A Federated Learning-based Hybrid compression Technique for 3D Medical Images

The use of multimedia communication has grown significantly in recent years, which has raised demand for image data compression. One popular technique for representing an image in an efficient format is image compression. It results in low rates of transmission by precisely lowering the number of bits required to store the images. Since medical image data is growing so quickly, there is a lot of research being done on how to upload and store large amounts of medical images in real time while having a limited amount of storage space and network bandwidth.
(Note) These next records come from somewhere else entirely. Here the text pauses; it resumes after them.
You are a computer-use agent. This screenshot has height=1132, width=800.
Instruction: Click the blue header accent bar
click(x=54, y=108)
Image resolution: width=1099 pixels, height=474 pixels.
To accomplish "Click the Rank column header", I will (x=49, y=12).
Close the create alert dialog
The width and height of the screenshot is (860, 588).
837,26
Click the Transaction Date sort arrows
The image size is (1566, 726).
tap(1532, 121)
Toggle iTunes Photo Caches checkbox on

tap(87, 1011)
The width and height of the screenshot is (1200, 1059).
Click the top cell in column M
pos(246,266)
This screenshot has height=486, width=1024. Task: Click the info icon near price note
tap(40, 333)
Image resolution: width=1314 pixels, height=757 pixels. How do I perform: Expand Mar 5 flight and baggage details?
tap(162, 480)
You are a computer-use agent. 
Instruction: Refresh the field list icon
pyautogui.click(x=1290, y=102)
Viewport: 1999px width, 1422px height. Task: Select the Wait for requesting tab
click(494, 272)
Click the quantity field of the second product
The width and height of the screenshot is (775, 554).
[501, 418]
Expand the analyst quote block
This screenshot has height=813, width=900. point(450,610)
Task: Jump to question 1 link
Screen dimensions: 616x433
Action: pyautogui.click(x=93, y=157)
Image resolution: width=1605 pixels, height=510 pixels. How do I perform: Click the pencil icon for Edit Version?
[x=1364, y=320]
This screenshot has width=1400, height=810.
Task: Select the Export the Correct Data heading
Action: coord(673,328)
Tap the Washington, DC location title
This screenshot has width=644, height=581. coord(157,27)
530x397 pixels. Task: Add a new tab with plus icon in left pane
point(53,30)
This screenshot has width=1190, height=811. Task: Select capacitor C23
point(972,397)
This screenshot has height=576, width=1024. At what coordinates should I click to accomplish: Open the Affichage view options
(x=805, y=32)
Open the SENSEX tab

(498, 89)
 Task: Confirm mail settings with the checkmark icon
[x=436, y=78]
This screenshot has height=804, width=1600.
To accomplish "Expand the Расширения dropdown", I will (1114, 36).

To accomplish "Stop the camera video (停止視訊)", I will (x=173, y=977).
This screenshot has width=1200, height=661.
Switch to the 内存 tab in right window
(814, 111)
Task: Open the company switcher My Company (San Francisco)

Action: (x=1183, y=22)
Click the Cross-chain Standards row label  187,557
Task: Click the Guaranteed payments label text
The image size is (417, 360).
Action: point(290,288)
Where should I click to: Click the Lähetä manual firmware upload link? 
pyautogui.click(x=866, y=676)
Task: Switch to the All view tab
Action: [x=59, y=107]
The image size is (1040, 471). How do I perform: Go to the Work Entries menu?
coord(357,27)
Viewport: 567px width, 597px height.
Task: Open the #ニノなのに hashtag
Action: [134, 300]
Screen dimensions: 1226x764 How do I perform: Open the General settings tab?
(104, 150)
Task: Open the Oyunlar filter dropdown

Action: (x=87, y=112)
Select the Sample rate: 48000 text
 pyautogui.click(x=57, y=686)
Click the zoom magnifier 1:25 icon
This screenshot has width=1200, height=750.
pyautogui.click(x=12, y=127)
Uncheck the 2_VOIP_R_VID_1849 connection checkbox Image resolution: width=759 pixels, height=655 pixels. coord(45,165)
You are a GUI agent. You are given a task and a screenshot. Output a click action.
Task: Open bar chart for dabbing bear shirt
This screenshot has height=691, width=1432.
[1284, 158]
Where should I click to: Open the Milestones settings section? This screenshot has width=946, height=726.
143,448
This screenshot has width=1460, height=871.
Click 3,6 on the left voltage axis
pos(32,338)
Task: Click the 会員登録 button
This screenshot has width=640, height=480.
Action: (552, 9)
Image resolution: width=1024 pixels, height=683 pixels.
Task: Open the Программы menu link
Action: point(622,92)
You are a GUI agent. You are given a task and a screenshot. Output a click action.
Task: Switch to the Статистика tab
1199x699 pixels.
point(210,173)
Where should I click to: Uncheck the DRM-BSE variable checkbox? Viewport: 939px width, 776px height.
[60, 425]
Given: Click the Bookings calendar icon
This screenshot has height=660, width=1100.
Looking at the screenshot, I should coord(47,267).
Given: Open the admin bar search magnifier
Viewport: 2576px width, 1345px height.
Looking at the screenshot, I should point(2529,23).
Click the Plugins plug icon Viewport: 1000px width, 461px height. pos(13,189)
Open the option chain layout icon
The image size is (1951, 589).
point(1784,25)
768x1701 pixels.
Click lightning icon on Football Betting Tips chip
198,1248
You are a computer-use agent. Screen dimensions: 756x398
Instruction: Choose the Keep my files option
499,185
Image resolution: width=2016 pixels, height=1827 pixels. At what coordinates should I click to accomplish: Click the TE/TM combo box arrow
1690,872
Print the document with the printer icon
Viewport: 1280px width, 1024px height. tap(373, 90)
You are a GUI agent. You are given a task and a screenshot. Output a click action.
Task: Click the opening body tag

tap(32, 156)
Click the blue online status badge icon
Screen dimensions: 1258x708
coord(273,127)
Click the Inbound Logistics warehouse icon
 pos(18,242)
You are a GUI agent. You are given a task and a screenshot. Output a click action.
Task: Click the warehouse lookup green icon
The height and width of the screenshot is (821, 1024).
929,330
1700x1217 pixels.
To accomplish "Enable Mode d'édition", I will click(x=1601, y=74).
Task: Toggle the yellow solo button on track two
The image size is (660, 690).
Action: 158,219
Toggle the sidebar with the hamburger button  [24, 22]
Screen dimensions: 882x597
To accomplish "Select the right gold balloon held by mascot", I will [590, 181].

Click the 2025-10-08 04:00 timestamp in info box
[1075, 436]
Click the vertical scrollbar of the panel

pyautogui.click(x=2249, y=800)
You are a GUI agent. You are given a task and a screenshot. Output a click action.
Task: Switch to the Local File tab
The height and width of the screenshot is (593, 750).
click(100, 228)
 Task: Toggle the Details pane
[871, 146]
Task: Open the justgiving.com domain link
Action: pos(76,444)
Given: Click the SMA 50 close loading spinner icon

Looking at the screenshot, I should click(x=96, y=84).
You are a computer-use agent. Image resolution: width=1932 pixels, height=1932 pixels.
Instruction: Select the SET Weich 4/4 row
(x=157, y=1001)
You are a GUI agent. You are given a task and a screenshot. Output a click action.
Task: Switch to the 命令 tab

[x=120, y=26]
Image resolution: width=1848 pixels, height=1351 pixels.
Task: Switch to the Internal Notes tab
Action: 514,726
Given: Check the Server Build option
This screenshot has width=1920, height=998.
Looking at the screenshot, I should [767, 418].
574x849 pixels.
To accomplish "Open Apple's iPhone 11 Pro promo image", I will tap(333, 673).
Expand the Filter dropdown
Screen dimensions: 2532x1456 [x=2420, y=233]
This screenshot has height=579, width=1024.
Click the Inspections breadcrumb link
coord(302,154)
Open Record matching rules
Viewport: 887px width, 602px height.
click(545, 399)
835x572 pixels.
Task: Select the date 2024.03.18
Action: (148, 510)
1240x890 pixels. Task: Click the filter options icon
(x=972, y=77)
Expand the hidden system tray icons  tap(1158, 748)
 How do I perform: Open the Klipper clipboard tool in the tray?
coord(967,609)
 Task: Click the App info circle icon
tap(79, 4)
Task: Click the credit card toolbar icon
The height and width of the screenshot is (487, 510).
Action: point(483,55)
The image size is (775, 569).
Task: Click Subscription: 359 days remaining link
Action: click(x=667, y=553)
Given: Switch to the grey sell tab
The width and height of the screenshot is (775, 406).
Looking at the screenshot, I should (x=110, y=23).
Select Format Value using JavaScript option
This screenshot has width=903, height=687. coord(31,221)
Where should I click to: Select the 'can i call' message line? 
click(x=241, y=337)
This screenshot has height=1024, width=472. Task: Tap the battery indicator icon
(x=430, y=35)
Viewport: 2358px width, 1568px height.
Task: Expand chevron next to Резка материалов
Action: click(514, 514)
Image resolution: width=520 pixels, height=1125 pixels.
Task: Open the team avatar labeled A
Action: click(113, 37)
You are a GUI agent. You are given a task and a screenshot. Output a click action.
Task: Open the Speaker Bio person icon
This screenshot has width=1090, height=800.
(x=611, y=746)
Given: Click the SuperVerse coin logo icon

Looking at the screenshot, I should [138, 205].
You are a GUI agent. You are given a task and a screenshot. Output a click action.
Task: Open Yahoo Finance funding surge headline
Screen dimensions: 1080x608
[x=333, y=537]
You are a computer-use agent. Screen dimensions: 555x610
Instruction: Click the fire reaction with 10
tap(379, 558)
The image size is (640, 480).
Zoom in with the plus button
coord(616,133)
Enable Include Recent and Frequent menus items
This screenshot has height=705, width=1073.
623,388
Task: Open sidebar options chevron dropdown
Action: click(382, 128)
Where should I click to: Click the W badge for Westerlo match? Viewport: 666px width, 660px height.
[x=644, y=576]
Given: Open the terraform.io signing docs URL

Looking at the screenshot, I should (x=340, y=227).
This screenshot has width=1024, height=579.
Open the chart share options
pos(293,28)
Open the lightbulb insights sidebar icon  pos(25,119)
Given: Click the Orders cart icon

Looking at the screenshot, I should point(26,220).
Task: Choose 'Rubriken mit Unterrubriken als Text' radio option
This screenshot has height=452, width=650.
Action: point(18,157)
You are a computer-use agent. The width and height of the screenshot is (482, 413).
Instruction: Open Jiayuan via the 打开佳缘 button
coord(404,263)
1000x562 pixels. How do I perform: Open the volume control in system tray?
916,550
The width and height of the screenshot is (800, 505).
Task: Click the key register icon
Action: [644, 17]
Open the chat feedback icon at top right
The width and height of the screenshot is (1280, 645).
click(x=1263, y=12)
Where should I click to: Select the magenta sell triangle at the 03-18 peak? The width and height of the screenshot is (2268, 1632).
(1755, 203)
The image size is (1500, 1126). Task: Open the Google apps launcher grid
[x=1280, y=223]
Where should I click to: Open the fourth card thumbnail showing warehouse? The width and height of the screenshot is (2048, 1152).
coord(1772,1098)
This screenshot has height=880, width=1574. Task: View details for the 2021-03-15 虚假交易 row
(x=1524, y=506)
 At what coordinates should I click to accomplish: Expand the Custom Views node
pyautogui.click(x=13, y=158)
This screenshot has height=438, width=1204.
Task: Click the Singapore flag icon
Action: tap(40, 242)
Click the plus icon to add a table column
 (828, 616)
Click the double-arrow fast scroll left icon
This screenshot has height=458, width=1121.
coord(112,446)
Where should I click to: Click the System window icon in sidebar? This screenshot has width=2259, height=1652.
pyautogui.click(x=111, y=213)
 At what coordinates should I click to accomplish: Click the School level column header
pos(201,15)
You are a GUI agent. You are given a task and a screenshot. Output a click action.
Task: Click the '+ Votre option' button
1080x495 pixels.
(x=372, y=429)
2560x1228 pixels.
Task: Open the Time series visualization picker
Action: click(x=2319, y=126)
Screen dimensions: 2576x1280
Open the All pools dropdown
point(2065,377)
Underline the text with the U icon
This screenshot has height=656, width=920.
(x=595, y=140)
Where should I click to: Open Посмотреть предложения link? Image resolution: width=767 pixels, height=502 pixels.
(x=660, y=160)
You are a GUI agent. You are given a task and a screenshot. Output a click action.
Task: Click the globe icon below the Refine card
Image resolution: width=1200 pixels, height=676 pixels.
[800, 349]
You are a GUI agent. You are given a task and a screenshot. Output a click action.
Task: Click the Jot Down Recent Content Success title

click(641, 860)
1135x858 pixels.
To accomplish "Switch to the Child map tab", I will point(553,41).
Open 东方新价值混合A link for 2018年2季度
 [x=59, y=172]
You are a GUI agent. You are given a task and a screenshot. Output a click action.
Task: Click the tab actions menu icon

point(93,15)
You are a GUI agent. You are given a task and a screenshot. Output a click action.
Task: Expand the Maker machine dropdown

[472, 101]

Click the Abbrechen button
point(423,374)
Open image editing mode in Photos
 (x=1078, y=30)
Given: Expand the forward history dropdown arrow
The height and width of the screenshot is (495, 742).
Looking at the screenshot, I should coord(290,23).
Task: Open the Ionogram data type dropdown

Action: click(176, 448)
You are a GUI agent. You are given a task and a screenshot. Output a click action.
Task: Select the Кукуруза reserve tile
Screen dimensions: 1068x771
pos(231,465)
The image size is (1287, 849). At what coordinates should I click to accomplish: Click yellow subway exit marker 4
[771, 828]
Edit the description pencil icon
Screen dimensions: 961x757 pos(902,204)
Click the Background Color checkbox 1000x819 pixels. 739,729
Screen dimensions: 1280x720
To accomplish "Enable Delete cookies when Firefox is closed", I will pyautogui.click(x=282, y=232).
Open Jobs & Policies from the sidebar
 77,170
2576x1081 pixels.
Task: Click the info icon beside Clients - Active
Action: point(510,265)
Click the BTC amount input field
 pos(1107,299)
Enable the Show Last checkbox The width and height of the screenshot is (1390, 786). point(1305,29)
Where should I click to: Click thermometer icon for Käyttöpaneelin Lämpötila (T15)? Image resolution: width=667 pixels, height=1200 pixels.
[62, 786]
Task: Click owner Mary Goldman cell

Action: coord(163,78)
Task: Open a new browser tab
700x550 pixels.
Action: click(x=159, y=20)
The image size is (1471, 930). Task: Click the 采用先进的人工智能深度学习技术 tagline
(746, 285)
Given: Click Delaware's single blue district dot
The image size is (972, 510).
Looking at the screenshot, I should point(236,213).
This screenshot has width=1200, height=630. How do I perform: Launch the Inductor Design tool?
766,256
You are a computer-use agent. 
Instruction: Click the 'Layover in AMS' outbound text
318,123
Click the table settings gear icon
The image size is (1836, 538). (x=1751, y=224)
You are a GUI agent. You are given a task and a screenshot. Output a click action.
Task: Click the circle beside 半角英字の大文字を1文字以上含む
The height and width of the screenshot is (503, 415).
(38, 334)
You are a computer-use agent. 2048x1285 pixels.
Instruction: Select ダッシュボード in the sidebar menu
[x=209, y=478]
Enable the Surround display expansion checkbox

But still, at this time, medical image compression technology is unable to optimize both rate and distortion. The goal of the proposed hybrid compression technique is to increase compression performance without losing the standard of the image. Even though they need a lot of storage, 3D medical images provide detailed information about disease. Optimal Multi-linear Singular Value Decomposition (OMLSVD) and deep auto-encoders are used in the current work to compress 3D healthcare images. The Federated Learning technique addresses the issues of data privacy and leakage by having each user train a model on its dataset before sending the model's local weights to a global federated server. So, use a federated server to get a global dataset weight without leaking or publishing datasets, protecting privacy. The quality of 3D compression images can be improved by using the proposed Hybrid approach. Experimental evaluation demonstrates SSIM values near 1 and high PSNR, indicating excellent reconstruction quality. Additionally, it compares the image with the compressed JPEG2000 and the proposed Hybrid approach. Since the images have different storage sizes, they all appear to be identical.